Альфред Барков - Роман Булгакова Мастер и Маргарита: альтернативное прочтение
– Истинным… то есть я хочу сказать, ваше ве… сейчас же после обеда…
– Варенуха прижимал руки к груди, с мольбой глядел на Азазелло».
Из содержания этого отрывка следует, что Варенуха действительно не успел совершить ничего дурного; его тяготит пребывание в новой роли. Да, он не лишен человеческих слабостей – вон как подобострастно он молит Воланда: «Истинным…» – явно же хотел сказать «Истинным Богом заклинаю», но, поняв неуместность такого заклинания перед сатаной, осекся. Попытался было исправить – «то есть я хочу сказать ваше ве…» – снова осечка, назвать сатану величеством совесть не позволила. И, конечно, чисто человеческая слабость – «сейчас же после обеда» – то есть, не сразу отпустите, а все-таки позвольте похлебать из вашей кормушки. Конечно, далеко не «светлый образ», но в общем ему присущ набор самых обычных человеческих слабостей, и, если бы не насильственный поцелуй Геллы, то по своей воле он, конечно, в вампиры не пошел бы.
Что же касается чисто человеческой слабости («сейчас же после обеда»), то вот пример из реальной жизни:
«Немирович потребовал от директора гостиницы «Интурист» в Ялте, чтобы тот ему выслал в Байдары четверку лошадей, так как «сына Мишу» может укачать машина…»9.
Да, размах… Интуристовская квадрига в самый разгар «Великого перелома» – все-таки не двуколка…
А вот интересная выдержка из письма Булгакова, направленного Елене Сергеевне как раз в тот период, когда готовилась последняя машинописная редакция романа (ее печатала под диктовку О.С. Бокшанская):
«Итак, все, казалось бы, хорошо, и вдруг из-за кулисы на сцену выходит один из злых гениев…
Со свойственной тебе проницательностью ты немедленно восклицаешь:
– Немирович! И ты совершенно права. Это именно он […]. Он здоров, как гоголевский каретник, и в Барвихе изнывает от праздности […]. Хорошо было бы, если б Воланд залетел в Барвиху! Увы, это бывает только в романе!»10.

-- -- --

# [Ваши задания]
1. Кто, согласно отрывку о романе Булгакова, печатал под диктовку последнюю машинописную редакцию романа?
2. Процитируйте часть отрывка о романе Булгакова от слов «Из содержания этого» до слов «не пошел бы.» включительно.
Приведенные далее строки взяты из другого источника.

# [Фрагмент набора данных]
-- -- --

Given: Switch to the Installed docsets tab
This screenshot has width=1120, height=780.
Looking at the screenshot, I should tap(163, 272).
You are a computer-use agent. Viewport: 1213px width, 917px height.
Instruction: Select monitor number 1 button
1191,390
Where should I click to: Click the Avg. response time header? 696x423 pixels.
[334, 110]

-- -- --

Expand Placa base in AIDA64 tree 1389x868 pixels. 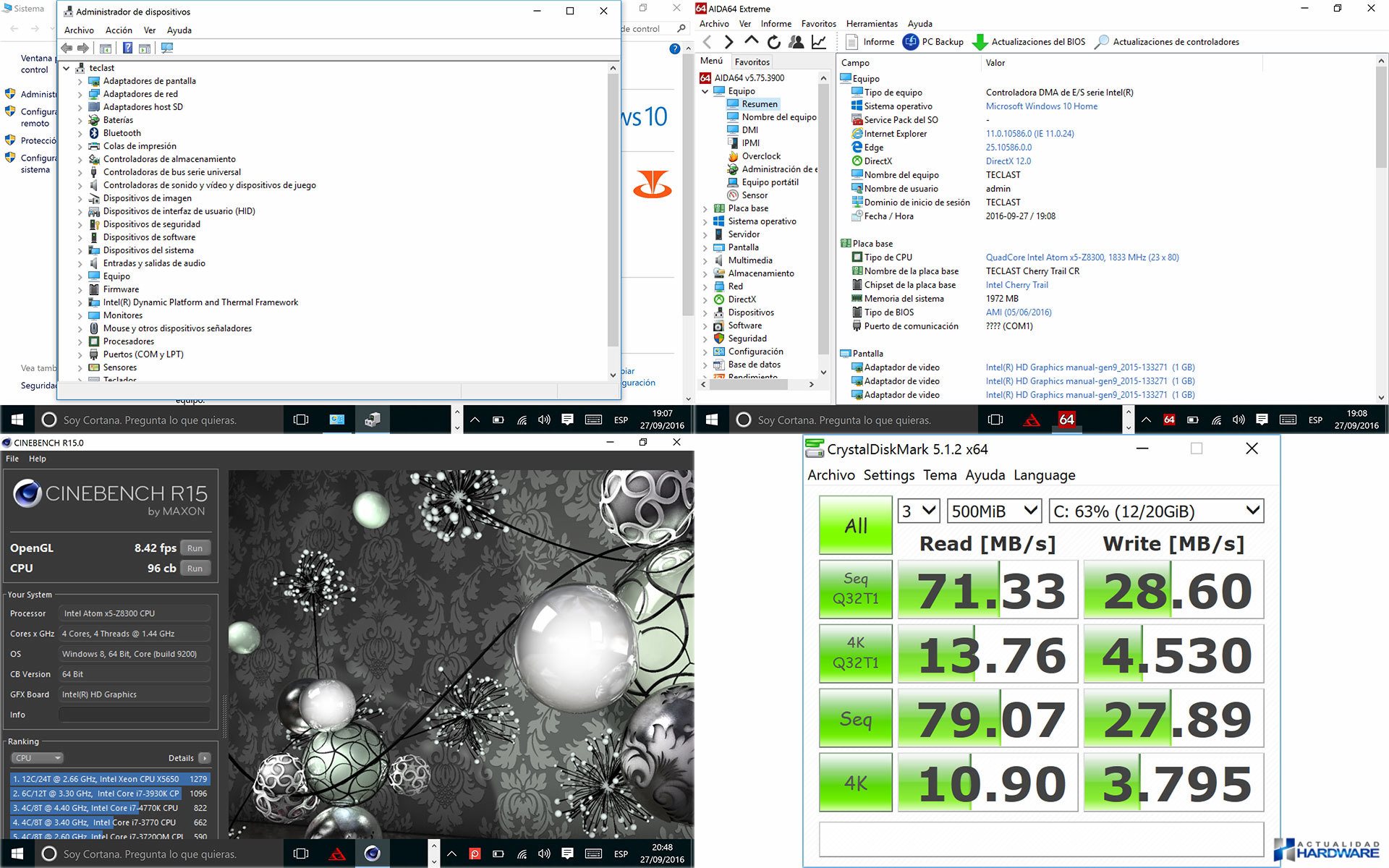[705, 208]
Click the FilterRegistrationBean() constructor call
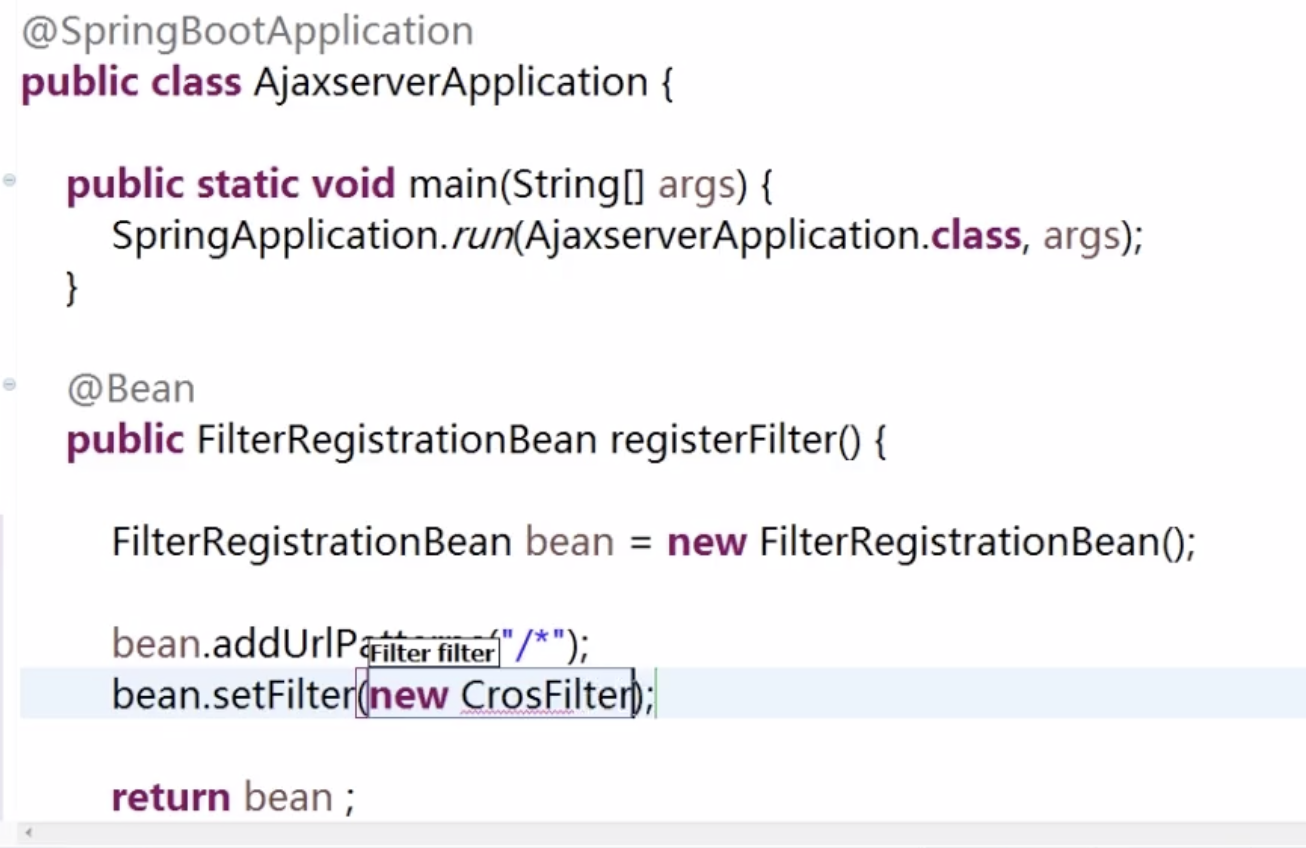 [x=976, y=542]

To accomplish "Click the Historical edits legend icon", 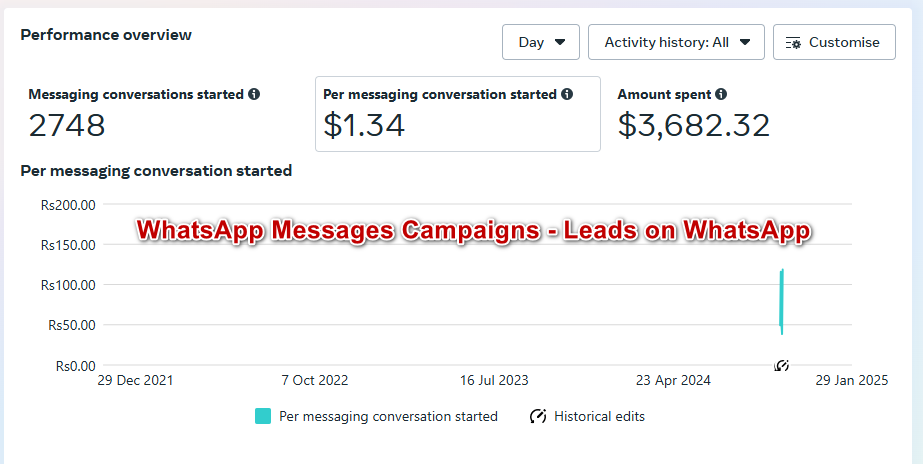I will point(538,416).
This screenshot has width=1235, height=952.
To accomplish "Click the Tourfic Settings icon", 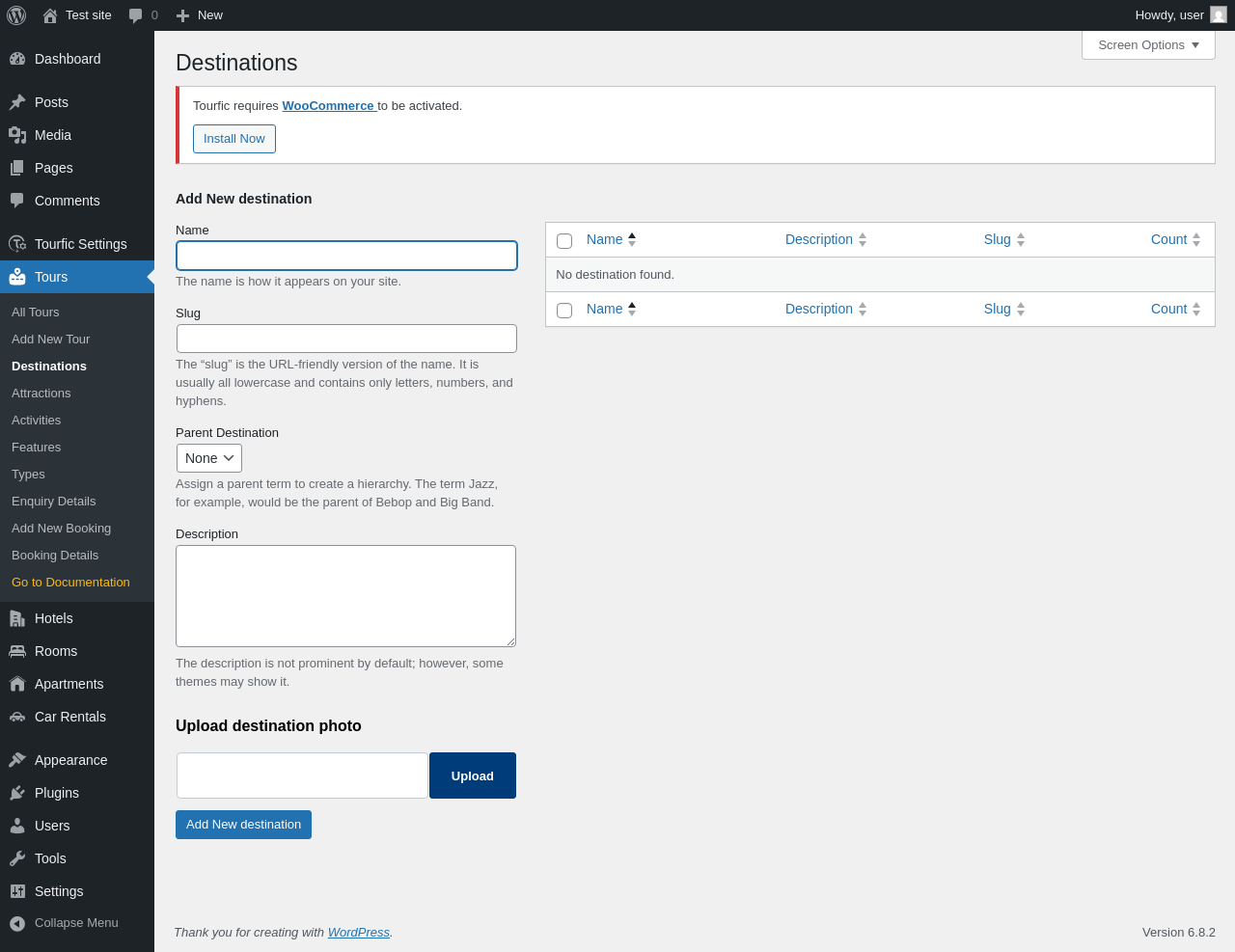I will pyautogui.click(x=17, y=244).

-- -- --

# [Ответы по порядку]
1. О.С. Бокшанская.

2.
Из содержания этого отрывка следует, что Варенуха действительно не успел совершить ничего дурного; его тяготит пребывание в новой роли. Да, он не лишен человеческих слабостей – вон как подобострастно он молит Воланда: «Истинным…» – явно же хотел сказать «Истинным Богом заклинаю», но, поняв неуместность такого заклинания перед сатаной, осекся. Попытался было исправить – «то есть я хочу сказать ваше ве…» – снова осечка, назвать сатану величеством совесть не позволила. И, конечно, чисто человеческая слабость – «сейчас же после обеда» – то есть, не сразу отпустите, а все-таки позвольте похлебать из вашей кормушки. Конечно, далеко не «светлый образ», но в общем ему присущ набор самых обычных человеческих слабостей, и, если бы не насильственный поцелуй Геллы, то по своей воле он, конечно, в вампиры не пошел бы.